The clever NewFront moniker was conceived by Digitas and the agency has been a driving force in bringing competitors -- AOL, Google/YouTube, Hulu, Microsoft Advertising and Yahoo -- together to hold presentations in concert. In the past, there have been one-offs, which haven’t registered much.
So far, the online sellers have managed their chance in the limelight with aplomb. Perhaps, they realized that simply touting their original content might draw notice, but not enough. Pessimism and second-tier status still seem prevalent when the words “Web series” are mentioned – even if there are efforts to make it long-form and broadcast quality.
So, they smartly have made announcements about how they are offering ROI opportunities similar to, or even potentially one better than, TV. AOL said it would offer TV-style guarantees to advertisers, where audience delivery would be based on demographics, not clicks or impressions. Hulu promised advertisers they would only have to pay if their ads were viewed in full.
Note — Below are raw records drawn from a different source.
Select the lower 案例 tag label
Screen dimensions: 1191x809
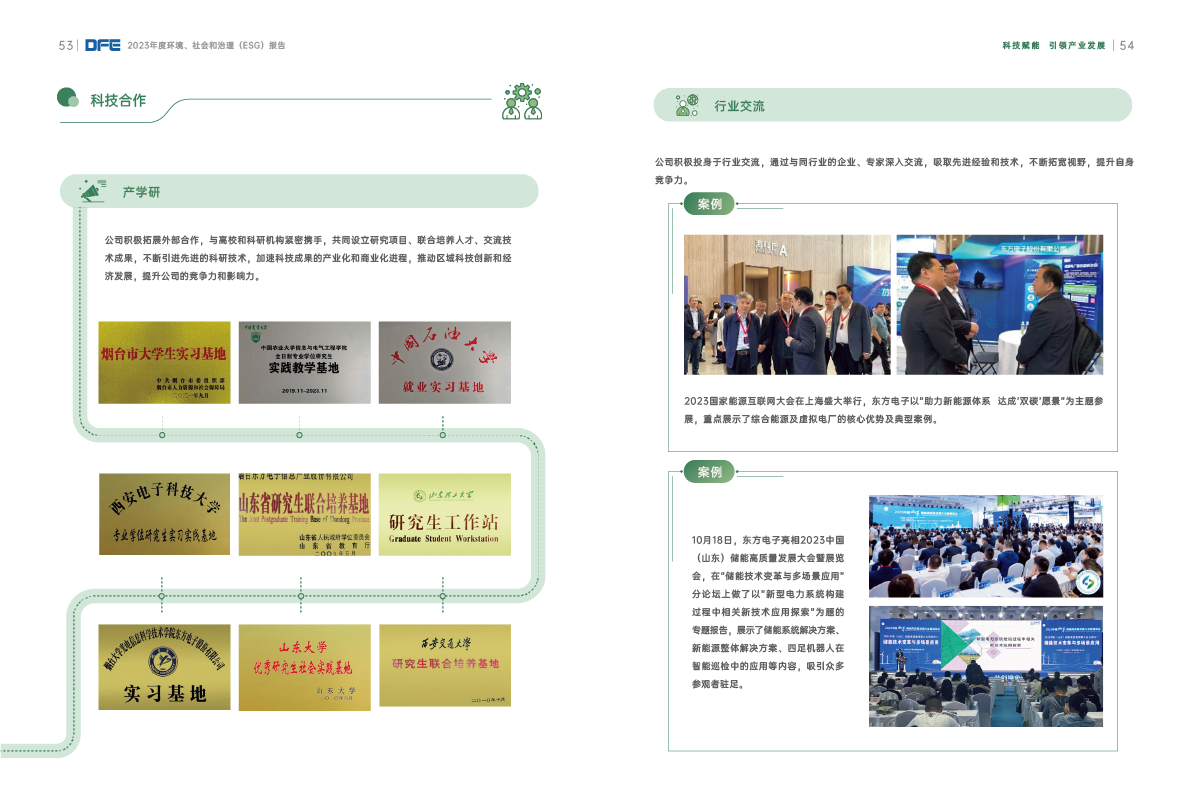(709, 472)
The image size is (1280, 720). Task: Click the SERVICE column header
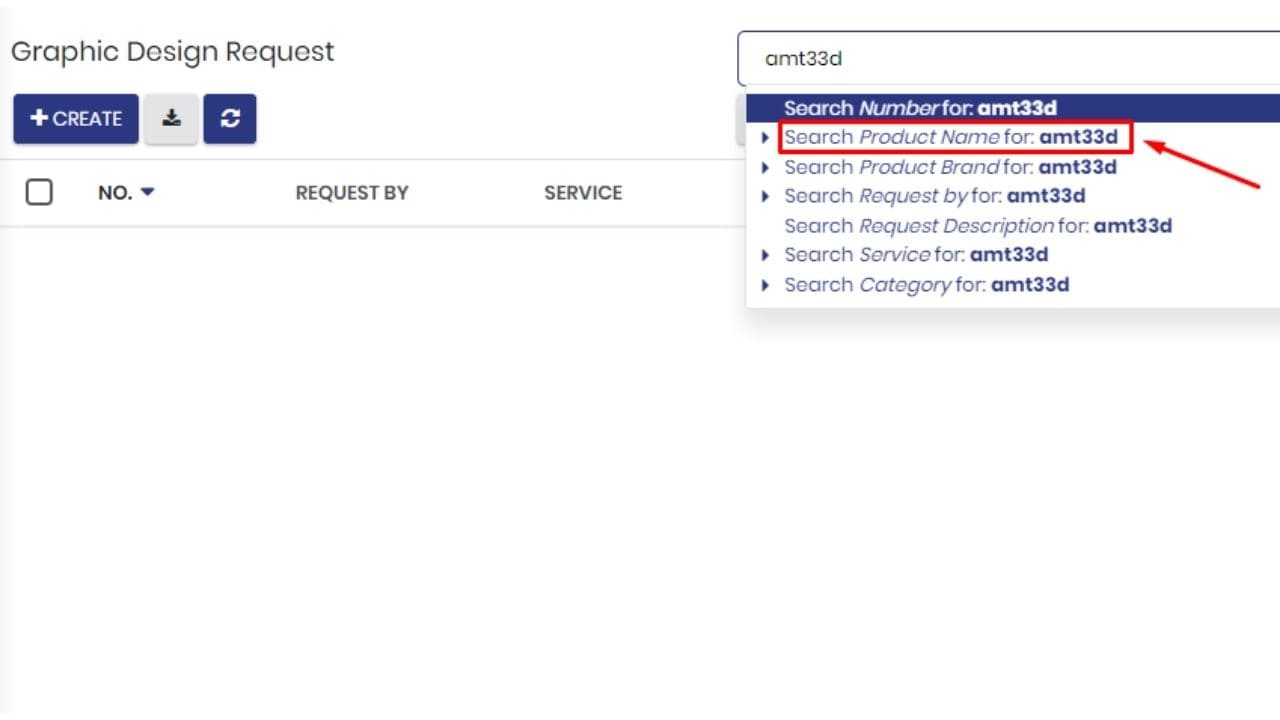coord(583,193)
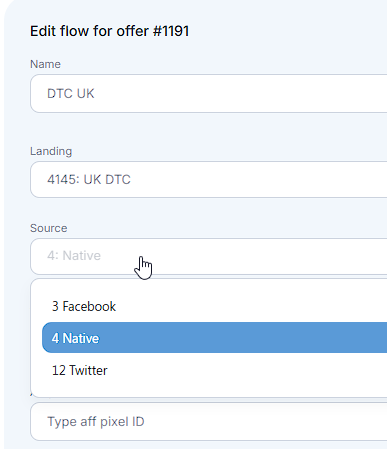Image resolution: width=387 pixels, height=449 pixels.
Task: Place cursor on DTC UK text
Action: pyautogui.click(x=71, y=94)

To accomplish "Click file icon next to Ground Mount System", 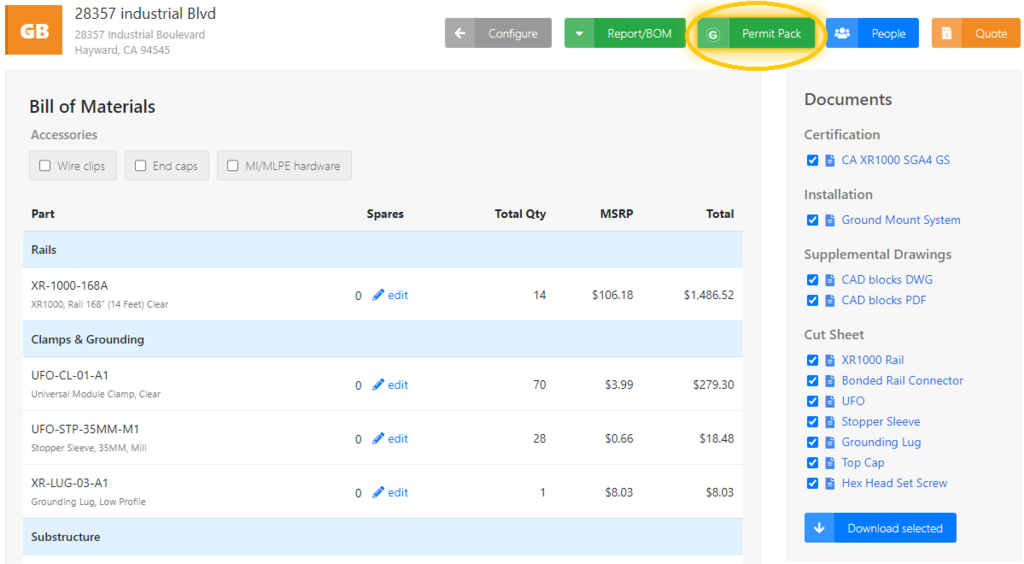I will (829, 220).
Microsoft said it has signed a slew of new partners, including CBS Interactive and ESPN, to accept TV-type spots within apps on Xbox Live.
That’s not to say programming announcements have been dismissed. On Wednesday, Wall Street analyst David Joyce of Miller Tabak + Co. issued a report after attending the AOL event, where he evaluated the presentation within the context of company's value, as he might have looked at how new programming at CBS would help the company at large. The showcase demonstrated how “the long-held notion that AOL is focusing on being an online content company in order to drive engagement and grow advertising revenue is finally coming to fruition,” he wrote.
Still, it is not hard to find doubters on whether a standalone NewFront market will gain traction. Does it make sense to buy online inventory – even on premium sites – so many months ahead? The TV market succeeds because the amount of inventory is limited, but there is a perception online video real estate isn’t crowded.
“It’s going to take a while for there to be this dynamic where agencies and advertisers look at it and say, ‘Gee, I want to make a long-term commitment to an eight-minute program that’s going to run maybe over the course of a month or so,” Chris Geraci, who leads national broadcast buying at OMD, said recently. “The whole upfront proposition doesn’t really make too much sense in that world yet.”
Ed Erhardt, who heads sales at ESPN, said he’s “not sure there’s enough inventory that can create a marketplace that people feel they have to buy now or they’re going to miss something.”
Still, ESPN is taking advantage of the NewFronts. Besides its new effort with Microsoft, it is inviting a slew of digital buyers to its annual pre-NFL Draft party Wednesday, which some might confuse with a sales pitch. ESPN pushes digital as part of multi-platform agreements and says 75% of its deals valued at $2 million or more involve at least two properties.
In a NewFront market, Hulu could be a notable exception and draw more long-term deals. All sites (including those affiliated with networks) could benefit if the TV market is particularly robust. If massive advertisers such as Procter & Gamble and auto advertisers can’t secure enough inventory and need to look elsewhere, online video could offer an outlet.
Horizon’s Williams offered encouragement to the leading online video outlets, saying his agency might cut NewFront-type deals around the same time it inks upfront TV commitments. At Horizon and other agencies, there are discussions about using the NewFront as a venue to shift dollars out of TV. It doesn’t hurt that a Yahoo or YouTube is there if much of TV is viewed as too expensive.
Still, Williams said advertisers have a tough time shifting focus from the upfront as TV continues its primacy for many of them. So, the NewFronts are sort of a sideshow.
“From my perspective, clients don’t seem to be viewing this as something unbelievably unique,” he said. “It’s generating a lot of questions and generating a lot of feedback, but it’s not changing behavior.”
For now, NewFront sellers should take pride in the interest they've created. It’s a rookie success story.